#### EXERCISE GOAL
Write down exactly the lines from the one below that has "Task: Toggle the settings sidebar panel icon" to the end of the data, both ends included; the pictures should not appear in your copy.

#### MATERIAL FOR THIS EXERCISE
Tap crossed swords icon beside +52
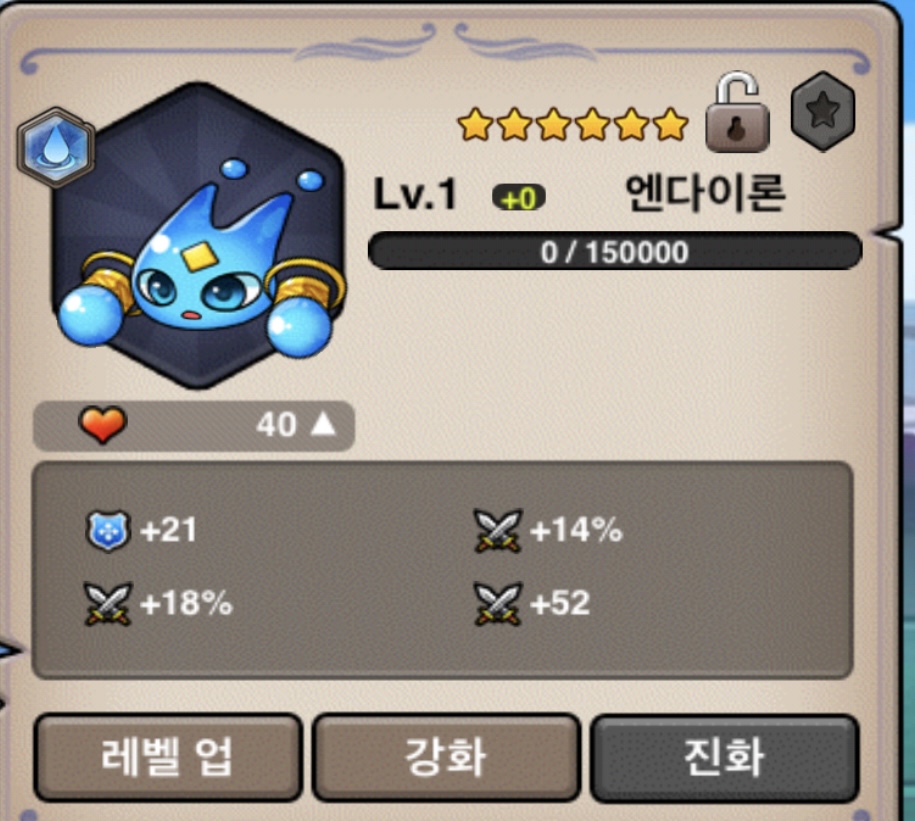The image size is (915, 821). (498, 604)
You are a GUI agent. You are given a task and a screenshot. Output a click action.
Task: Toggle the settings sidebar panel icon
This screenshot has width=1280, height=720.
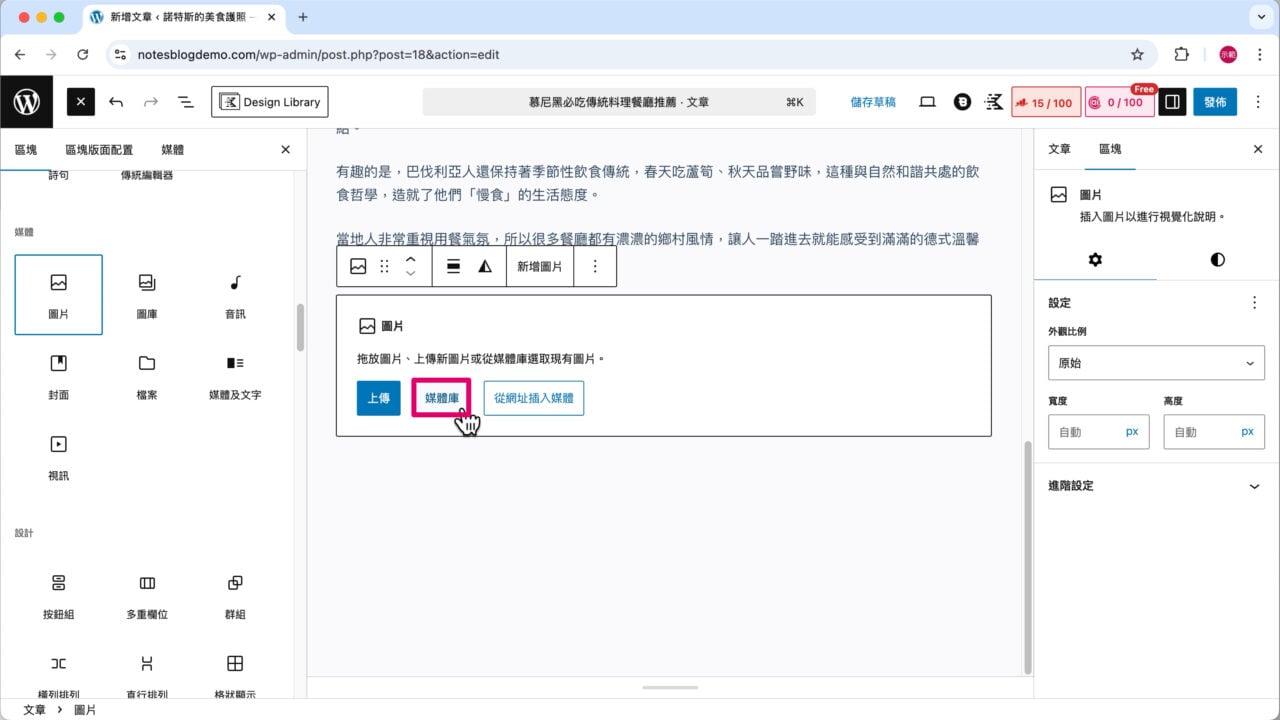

#### ANSWER
Task: Toggle the settings sidebar panel icon
This screenshot has width=1280, height=720.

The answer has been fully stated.